WORK REQUEST:
Your reply should be an exact copy of the lines from the one that holds "후원하기 (763, 1217)" to the end of the data below.

[RECORDS Boundary: Start]

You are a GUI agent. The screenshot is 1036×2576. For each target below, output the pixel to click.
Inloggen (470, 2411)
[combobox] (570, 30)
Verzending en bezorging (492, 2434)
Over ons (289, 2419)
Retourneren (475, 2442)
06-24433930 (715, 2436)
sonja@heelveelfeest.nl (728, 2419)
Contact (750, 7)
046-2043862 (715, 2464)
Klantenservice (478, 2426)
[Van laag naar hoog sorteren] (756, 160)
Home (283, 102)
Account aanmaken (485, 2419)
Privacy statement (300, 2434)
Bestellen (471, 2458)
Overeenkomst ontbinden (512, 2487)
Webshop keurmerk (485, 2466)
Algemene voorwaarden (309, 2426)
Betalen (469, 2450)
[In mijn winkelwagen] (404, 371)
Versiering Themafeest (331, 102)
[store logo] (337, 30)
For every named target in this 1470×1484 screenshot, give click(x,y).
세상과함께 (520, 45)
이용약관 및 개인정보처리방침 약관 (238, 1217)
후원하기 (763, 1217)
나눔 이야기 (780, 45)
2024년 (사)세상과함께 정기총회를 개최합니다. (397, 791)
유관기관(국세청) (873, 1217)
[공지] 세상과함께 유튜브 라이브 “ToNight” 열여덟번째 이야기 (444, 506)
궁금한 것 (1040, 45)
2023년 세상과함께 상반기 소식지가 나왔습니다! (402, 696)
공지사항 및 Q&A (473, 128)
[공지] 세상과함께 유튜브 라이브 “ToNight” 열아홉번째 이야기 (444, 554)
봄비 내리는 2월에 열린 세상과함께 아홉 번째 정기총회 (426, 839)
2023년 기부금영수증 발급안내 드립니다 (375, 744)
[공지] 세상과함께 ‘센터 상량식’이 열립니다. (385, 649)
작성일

[RECORDS Boundary: End]

COMPLETED TASK:
후원하기 (763, 1217)
나눔 이야기 (780, 45)
2024년 (사)세상과함께 정기총회를 개최합니다. (397, 791)
유관기관(국세청) (873, 1217)
[공지] 세상과함께 유튜브 라이브 “ToNight” 열여덟번째 이야기 (444, 506)
궁금한 것 (1040, 45)
2023년 세상과함께 상반기 소식지가 나왔습니다! (402, 696)
공지사항 및 Q&A (473, 128)
[공지] 세상과함께 유튜브 라이브 “ToNight” 열아홉번째 이야기 (444, 554)
봄비 내리는 2월에 열린 세상과함께 아홉 번째 정기총회 (426, 839)
2023년 기부금영수증 발급안내 드립니다 (375, 744)
[공지] 세상과함께 ‘센터 상량식’이 열립니다. (385, 649)
작성일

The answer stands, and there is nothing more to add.